> [Problem set]:
a – Decide whether each statement agrees with the sunflower post: (i) the dot locations are defined by (r,theta) = (sqrt(n), n*(sqrt(5)-1)); (ii) Allan expects the transitions between domains to be abrupt and visible; (iii) most of the visible aliasing in the 50,000-dot image is put down to pixel quantization. For each, answer yes or no and quote the words of the sunflower post that settle it.
b – Lay out as a numbered list everything in the records from the line containing "Where should I click to: Switch" down to the end of the records, with blank lines left out. Leave the pictures out of the answer.

> [Quoted text]:
--- BEGIN ---
Re: [math-fun] big sunflowers
That's not exactly what I meant. Rather, one will see approximate short white line segments (in the complement of the dots) almost everywhere, since the dots are lined up parallel to two local axes. That's all I meant. The *details* of how these axes might line up, and why in some places they fit together to make apparently circular curves, would take a careful analysis of the specifics of the equation defining the locations of the dots, (r,theta) = (sqrt(n), n*(sqrt(5)-1)), n = 1,2,3,.... --Dan Allan wrote: << I think we are all agreed that most of the visible aliasing we see in the 50,000-dot image is due to pixel quantization. But Dan Asimov argues that even if we could get rid of pixel quantization, we would still see some moire-like effects. If I understand his argument, he is saying that in each area of the phi-based sunflower, the array of dots approximates the vertices of a lattice of parallelograms; the axis vectors of this lattice distort slowly as you move to nearby areas, and occasionally snap to a different set of axes. He anticipates "phase transitions" between domains governed by different axis vectors, and expects that these transitions will appear as visible discontinuities. I agree (again, hedging that I might not be following Dan's thoughts correctly) that different regions have different natural coordinate systems, but I disagree that the transitions will be abrupt or visible. Instead, I expect them to shade into each other imperceptibly; along the borders between these domains there will be regions that appear ambiguous, where one will be able to choose semiconsciouly (as in the Necker illusion) which lattice one sees.
--- END ---
> [Records for processing]:
--- BEGIN ---
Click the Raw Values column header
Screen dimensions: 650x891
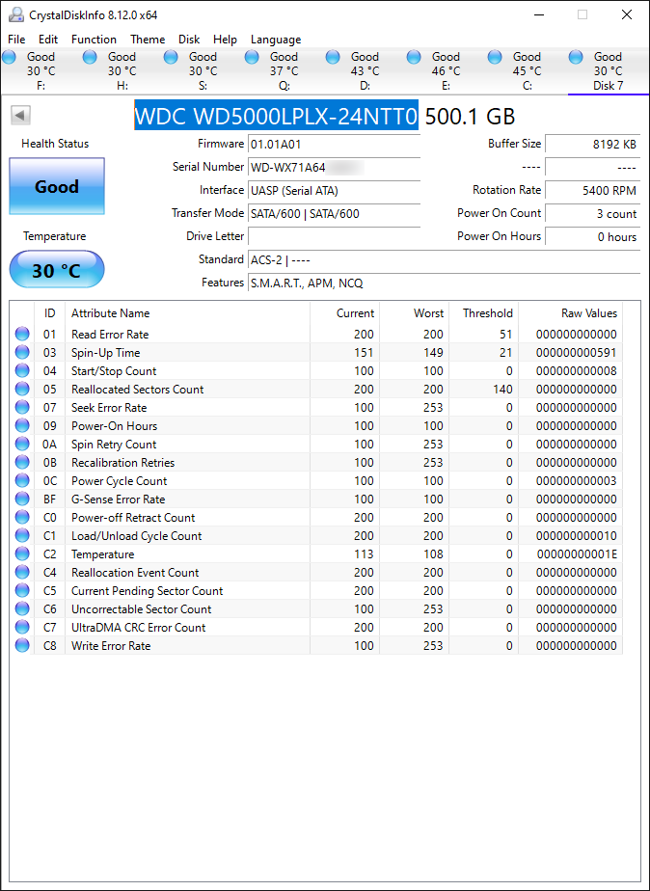(588, 313)
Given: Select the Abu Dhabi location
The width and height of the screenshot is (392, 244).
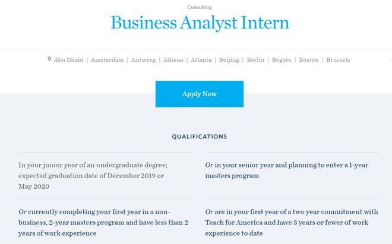Looking at the screenshot, I should (x=68, y=60).
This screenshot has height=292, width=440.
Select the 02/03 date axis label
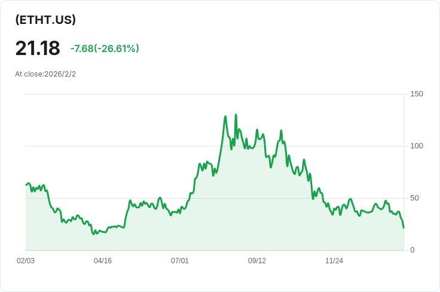(26, 261)
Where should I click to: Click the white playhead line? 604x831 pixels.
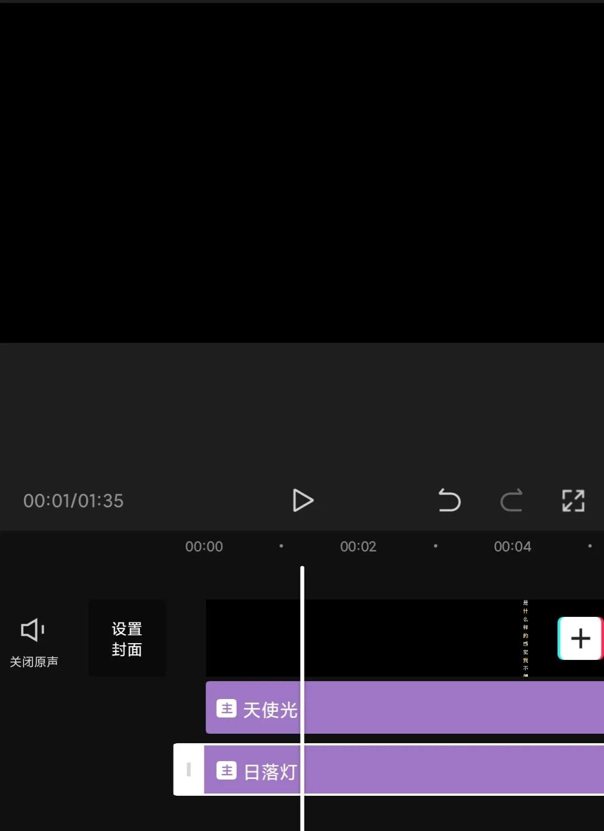click(x=302, y=698)
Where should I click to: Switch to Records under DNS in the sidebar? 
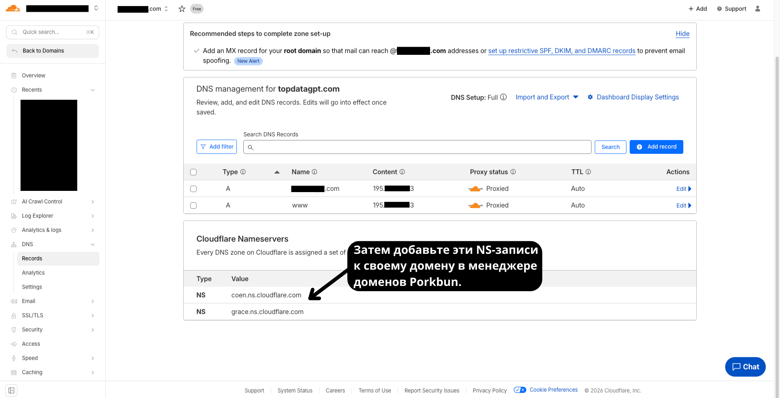[32, 258]
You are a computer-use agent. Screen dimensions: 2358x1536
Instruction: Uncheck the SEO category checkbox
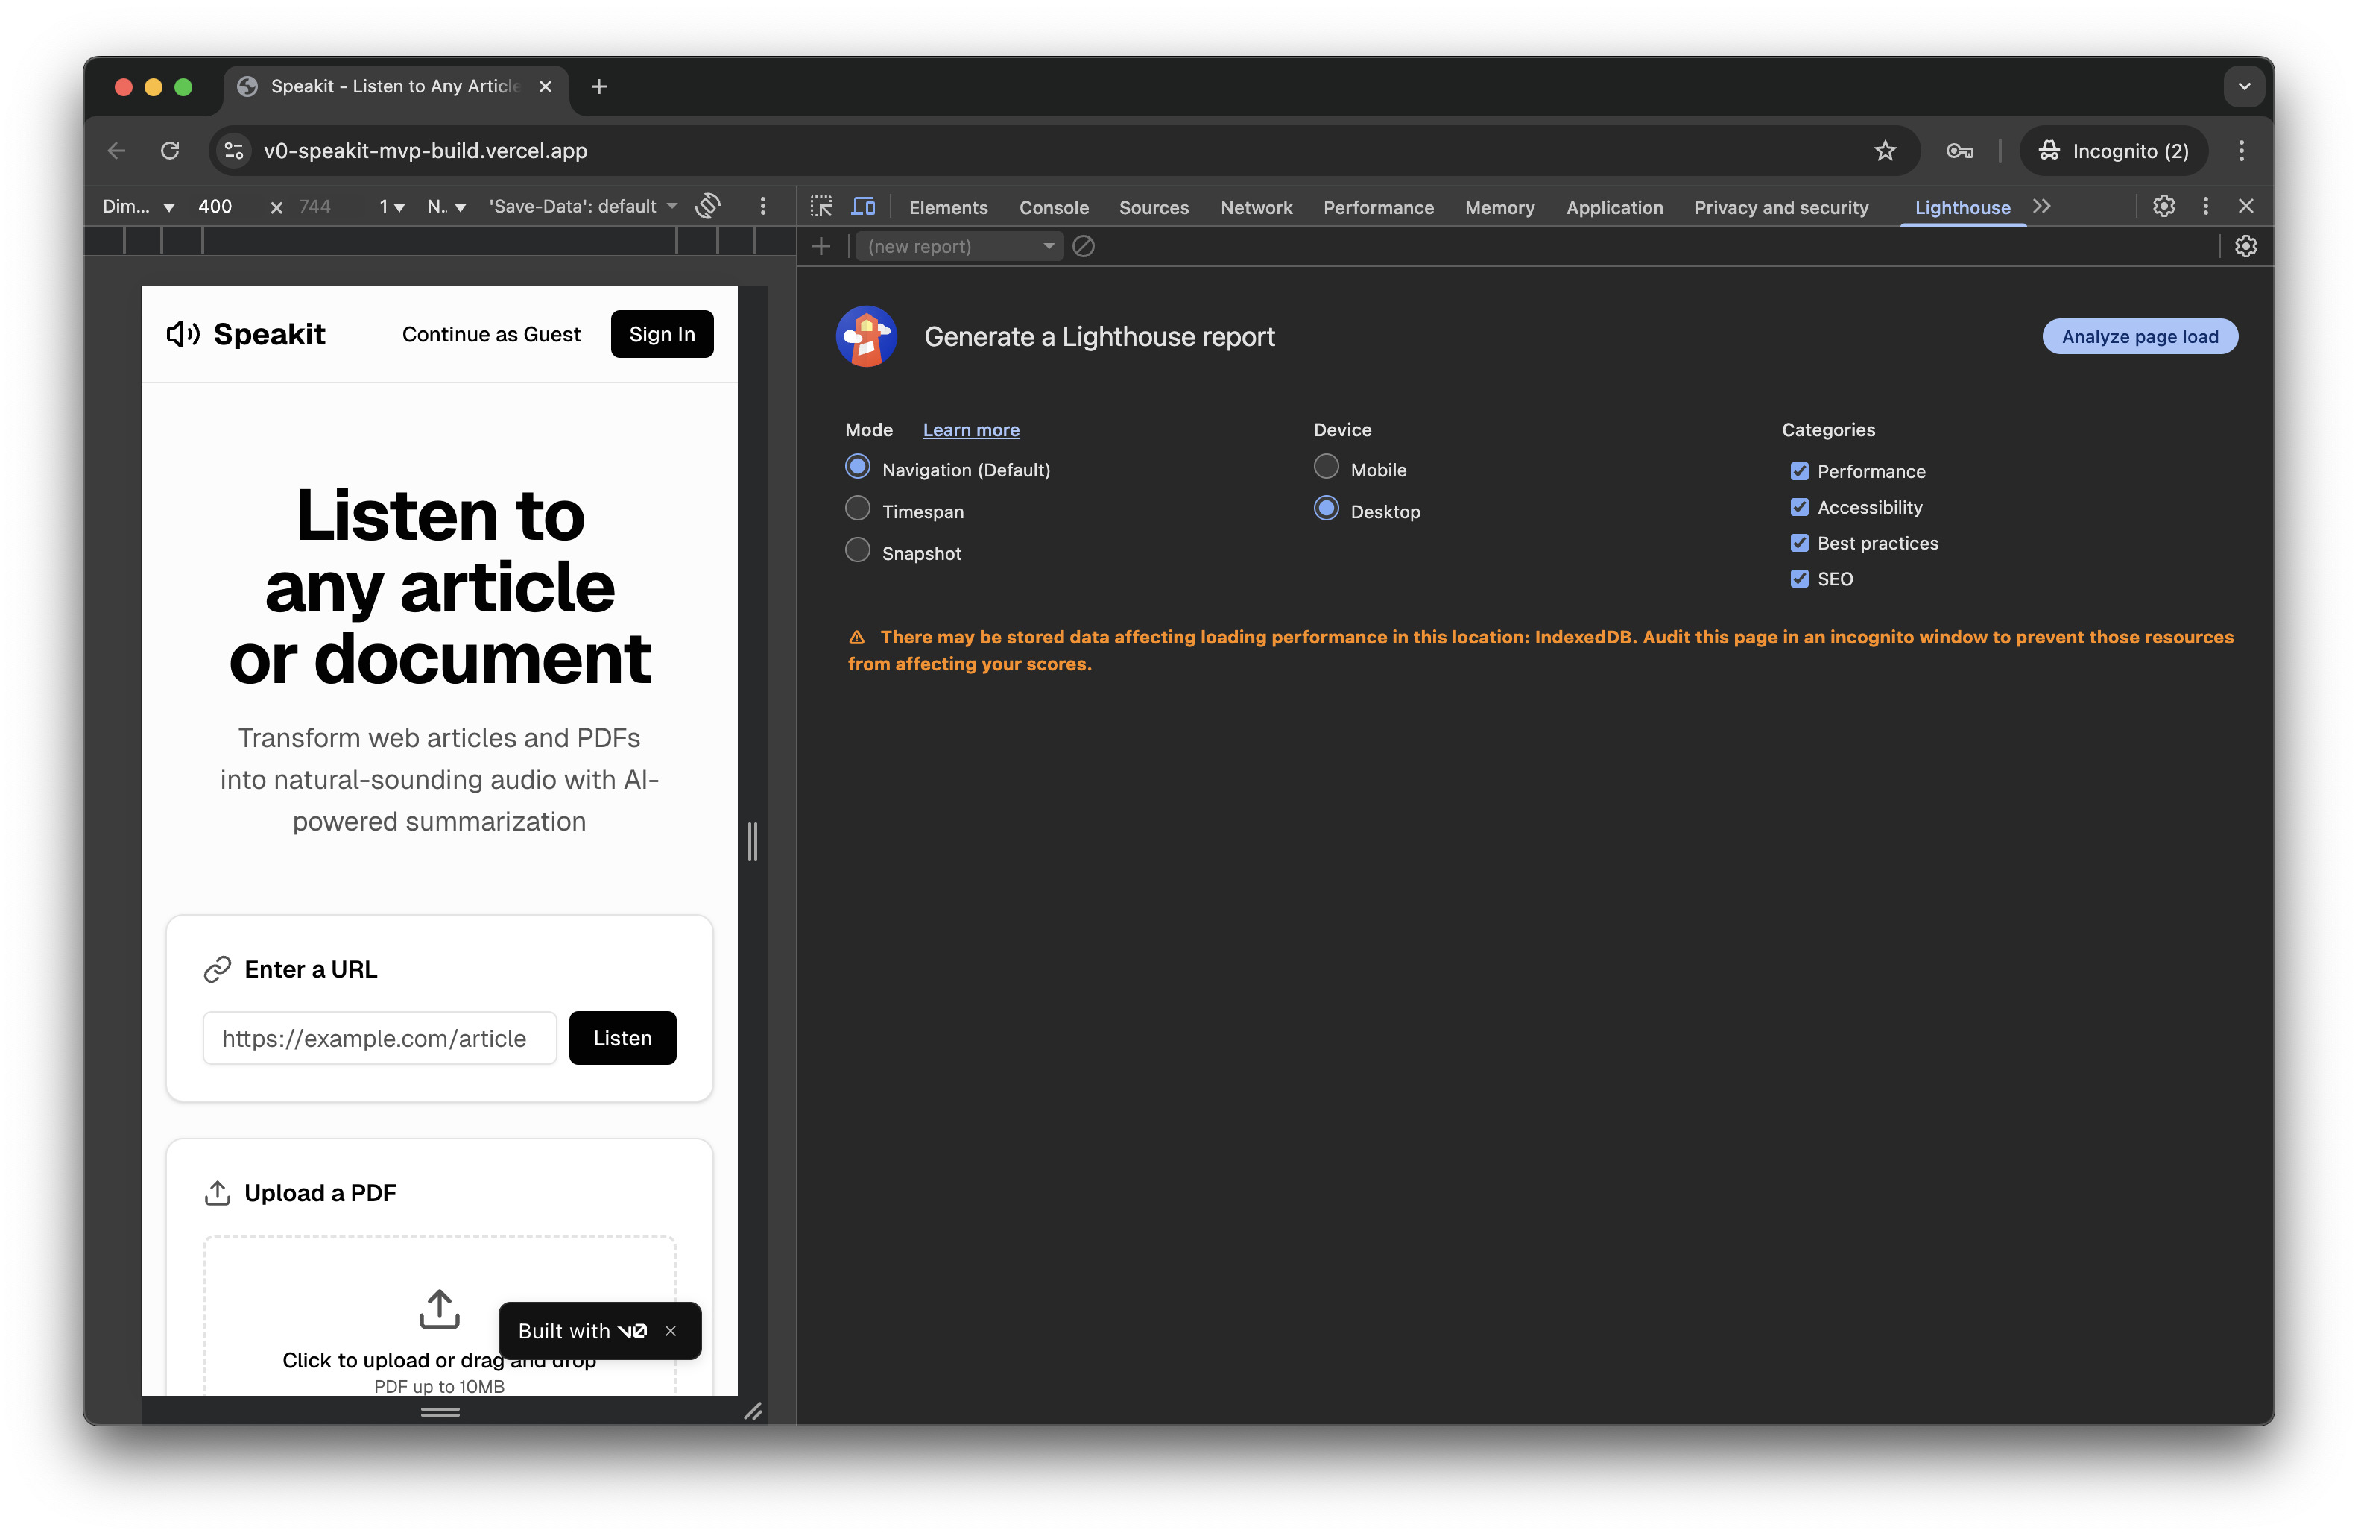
--- END ---
> [Results in order]:
a –
(i) Yes: "(r,theta) = (sqrt(n), n*(sqrt(5)-1)), n = 1,2,3,...."
(ii) No: "I disagree that the transitions will be abrupt or visible."
(iii) Yes: "most of the visible aliasing we see in the 50,000-dot image is due to pixel quantization."

b –
1. Where should I click to: Switch to Records under DNS in the sidebar? 
2. [32, 258]
3. You are a computer-use agent. Screen dimensions: 2358x1536
4. Instruction: Uncheck the SEO category checkbox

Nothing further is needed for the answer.